Denis Ducarme critique le manque d’ouverture de Frank Vandenbroucke

Denis Ducarme (MR), député fédéral et ex-ministre des Indépendants était l'invité de "Il faut qu'on parle", l'émission de DH radio présentée par Maxime Binet. Il a notamment partagé son point de vue sur la réouverture des terrasses, le Coronapass et la démission de l'élu MR présent durant la Boum 2.

Denis Ducarme @BelgaImage

 Denis Ducarme a tout d’abord rebondit sur l’actualité et l’accord du gouvernement pour une « prime corona » exceptionnelle pour les entreprises qui ont enregistré de bons résultats durant la crise: « Je pense que nous sommes tout proche d’un accord et c’est une bonne chose », affirme-t-il. « Cependant, les liquidités sont tellement amincies qu’il faut bien comprendre qu’un certain nombre d’indépendants ne vont pas pouvoir reprendre leurs employés », ajoute le député fédéral.

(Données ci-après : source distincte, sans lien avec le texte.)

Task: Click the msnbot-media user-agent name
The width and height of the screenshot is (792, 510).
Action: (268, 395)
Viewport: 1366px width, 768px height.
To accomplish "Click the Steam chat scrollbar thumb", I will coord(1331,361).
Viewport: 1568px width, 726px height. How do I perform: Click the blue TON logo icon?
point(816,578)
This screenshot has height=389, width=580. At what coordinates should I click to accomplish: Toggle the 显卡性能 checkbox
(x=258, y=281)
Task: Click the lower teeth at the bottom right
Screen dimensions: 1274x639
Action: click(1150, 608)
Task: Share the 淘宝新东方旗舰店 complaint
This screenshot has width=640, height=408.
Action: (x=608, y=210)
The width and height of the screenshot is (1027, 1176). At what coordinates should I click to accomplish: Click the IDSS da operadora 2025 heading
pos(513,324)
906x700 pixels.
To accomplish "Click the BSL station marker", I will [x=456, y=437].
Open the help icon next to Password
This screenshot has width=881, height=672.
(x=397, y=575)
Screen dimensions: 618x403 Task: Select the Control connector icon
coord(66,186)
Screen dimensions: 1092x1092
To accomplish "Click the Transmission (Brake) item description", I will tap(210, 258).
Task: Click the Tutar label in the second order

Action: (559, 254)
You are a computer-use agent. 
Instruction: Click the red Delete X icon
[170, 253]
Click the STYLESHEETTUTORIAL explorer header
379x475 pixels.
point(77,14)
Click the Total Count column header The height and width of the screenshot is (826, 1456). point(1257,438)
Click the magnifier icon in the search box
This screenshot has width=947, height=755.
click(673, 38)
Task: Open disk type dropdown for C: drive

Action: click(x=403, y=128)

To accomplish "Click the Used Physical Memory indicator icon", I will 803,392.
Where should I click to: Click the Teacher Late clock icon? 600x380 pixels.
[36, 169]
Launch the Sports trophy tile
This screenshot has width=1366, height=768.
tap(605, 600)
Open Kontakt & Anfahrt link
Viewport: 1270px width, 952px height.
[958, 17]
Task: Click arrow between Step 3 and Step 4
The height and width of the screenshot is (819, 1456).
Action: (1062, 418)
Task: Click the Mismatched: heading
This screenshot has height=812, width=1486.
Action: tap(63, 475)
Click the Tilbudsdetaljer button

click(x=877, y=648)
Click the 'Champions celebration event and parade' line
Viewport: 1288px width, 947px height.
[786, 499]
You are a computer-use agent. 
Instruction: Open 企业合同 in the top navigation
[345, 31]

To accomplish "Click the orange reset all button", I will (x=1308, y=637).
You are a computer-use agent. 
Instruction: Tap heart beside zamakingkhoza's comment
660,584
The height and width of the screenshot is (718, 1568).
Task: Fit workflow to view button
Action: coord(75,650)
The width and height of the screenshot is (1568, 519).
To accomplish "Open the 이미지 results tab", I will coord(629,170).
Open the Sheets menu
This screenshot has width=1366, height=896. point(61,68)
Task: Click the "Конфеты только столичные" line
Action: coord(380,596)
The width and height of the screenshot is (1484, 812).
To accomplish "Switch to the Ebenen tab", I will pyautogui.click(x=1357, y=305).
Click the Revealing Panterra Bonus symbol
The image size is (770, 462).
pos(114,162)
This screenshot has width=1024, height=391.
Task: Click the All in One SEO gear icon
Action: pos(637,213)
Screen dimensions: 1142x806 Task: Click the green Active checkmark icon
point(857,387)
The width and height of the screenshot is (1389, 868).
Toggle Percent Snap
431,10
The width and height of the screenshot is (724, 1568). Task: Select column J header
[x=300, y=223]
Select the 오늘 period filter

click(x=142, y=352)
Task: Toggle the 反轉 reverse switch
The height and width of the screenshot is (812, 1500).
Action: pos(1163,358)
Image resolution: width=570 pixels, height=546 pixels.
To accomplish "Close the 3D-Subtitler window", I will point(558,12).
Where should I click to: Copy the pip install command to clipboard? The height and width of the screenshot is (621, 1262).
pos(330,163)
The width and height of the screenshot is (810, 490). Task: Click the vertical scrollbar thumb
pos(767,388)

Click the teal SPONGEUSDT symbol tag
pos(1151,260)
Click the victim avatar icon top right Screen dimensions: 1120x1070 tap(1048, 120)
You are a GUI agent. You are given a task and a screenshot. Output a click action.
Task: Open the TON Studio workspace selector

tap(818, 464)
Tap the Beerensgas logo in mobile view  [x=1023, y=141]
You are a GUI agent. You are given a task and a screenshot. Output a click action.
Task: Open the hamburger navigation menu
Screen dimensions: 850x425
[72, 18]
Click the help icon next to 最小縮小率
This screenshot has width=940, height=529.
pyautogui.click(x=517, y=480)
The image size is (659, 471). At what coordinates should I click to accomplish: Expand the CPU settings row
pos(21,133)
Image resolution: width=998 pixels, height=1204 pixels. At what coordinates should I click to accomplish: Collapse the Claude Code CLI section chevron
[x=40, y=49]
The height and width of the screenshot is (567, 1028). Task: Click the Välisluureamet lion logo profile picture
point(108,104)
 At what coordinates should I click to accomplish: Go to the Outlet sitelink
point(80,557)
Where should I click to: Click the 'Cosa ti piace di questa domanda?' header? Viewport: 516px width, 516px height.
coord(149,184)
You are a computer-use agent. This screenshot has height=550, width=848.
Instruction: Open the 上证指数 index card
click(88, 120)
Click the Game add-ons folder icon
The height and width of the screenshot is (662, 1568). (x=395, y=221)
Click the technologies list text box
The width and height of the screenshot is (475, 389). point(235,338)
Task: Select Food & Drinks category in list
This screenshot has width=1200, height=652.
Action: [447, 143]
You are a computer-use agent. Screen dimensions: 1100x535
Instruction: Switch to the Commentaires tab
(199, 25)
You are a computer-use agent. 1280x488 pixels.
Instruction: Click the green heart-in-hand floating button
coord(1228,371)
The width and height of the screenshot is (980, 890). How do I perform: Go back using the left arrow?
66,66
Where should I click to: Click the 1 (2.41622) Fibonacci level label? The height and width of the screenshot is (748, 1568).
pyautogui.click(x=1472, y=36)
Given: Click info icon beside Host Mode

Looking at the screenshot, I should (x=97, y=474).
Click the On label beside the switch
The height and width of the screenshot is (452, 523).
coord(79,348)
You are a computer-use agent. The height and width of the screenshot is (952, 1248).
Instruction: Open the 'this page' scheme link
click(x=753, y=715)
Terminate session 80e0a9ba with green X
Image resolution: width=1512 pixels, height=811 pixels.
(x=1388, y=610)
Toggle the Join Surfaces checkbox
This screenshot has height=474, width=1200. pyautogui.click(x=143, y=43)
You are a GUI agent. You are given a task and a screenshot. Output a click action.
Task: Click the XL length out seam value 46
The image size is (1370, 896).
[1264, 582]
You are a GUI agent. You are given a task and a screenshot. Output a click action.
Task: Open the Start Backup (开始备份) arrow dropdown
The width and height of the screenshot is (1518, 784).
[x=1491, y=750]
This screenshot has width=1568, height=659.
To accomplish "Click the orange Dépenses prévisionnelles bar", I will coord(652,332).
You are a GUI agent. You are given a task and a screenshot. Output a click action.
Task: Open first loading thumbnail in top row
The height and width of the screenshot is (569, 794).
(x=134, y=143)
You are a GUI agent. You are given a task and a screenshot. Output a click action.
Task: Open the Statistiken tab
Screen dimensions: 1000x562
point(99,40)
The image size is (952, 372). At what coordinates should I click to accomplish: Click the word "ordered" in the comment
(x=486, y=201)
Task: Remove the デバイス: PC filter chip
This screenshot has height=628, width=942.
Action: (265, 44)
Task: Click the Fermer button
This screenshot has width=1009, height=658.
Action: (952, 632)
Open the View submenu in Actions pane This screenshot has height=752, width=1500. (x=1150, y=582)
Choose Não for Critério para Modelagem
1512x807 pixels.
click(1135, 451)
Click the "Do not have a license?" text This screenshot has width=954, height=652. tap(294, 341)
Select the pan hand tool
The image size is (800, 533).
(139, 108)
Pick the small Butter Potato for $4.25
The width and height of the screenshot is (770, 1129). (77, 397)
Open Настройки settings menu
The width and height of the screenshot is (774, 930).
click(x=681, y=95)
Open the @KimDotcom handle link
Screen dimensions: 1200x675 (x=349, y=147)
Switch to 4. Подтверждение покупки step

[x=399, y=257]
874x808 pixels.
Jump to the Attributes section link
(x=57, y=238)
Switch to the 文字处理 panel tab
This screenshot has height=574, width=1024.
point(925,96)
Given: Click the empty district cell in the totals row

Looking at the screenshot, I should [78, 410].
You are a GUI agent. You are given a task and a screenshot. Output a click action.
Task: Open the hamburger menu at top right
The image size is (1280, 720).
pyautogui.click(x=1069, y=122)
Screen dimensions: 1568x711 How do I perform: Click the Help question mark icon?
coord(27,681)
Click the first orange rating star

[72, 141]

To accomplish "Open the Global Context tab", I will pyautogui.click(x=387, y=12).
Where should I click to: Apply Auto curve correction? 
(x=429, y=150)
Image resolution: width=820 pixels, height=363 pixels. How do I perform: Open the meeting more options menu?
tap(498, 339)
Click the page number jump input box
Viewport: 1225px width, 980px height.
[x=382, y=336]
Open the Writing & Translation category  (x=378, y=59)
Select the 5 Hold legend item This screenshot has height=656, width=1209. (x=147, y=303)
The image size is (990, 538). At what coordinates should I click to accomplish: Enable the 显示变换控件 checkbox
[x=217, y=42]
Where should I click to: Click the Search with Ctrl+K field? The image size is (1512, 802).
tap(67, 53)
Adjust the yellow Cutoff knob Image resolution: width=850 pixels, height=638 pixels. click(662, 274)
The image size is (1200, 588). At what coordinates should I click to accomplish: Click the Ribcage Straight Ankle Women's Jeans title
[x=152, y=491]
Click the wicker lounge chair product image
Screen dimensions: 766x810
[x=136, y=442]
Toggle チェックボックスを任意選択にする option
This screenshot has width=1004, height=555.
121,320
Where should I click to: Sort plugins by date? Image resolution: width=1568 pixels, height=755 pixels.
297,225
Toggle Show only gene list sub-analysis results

Il s’est également prononcé sur la démission de l’élu MR qui avait tenu des propos violents à l’encontre des forces de l’ordre et qui était présent lors de la Boum 2 au Bois de la Cambre: « Un élu de notre parti de ne peut pas avoir ce genre de comportement », insiste-t-il, « il ne faut pas appeler à la violence, quels que soient les problèmes spécifiques qu’on a pu connaître avec la police. »

Dans la suite de cette interview, le représentant du Mouvement Réformateur s’est également dit favorable à la mise en place d’un Coronapass. Pour rappel, ce pass sera soit délivré en cas de vaccination, soit si on a déjà contracté le coronavirus et qu’on possède donc des anticorps ou encore dans le cas où on aurait réalisé un test PCR dans les dernières 48h. Cette application apportera dès lors la preuve que l’individu ne présente aucun risque de contamination au virus. « Si on veut libérer notre société, il existe aujourd’hui tout un tas d’outils », explique Denis Ducarme. « Il ne faut pas se fermer la porte à une perspective de réouverture. »

Enfin, il a adressé un carton rouge au ministre de la Santé Frank Vandenbroucke: « J’attends de lui qu’il ait un petit plus d’ouverture par rapport à nos indépendants, à certains secteurs », assène-t-il, « Il n’a pas la vérité à lui tout seul ».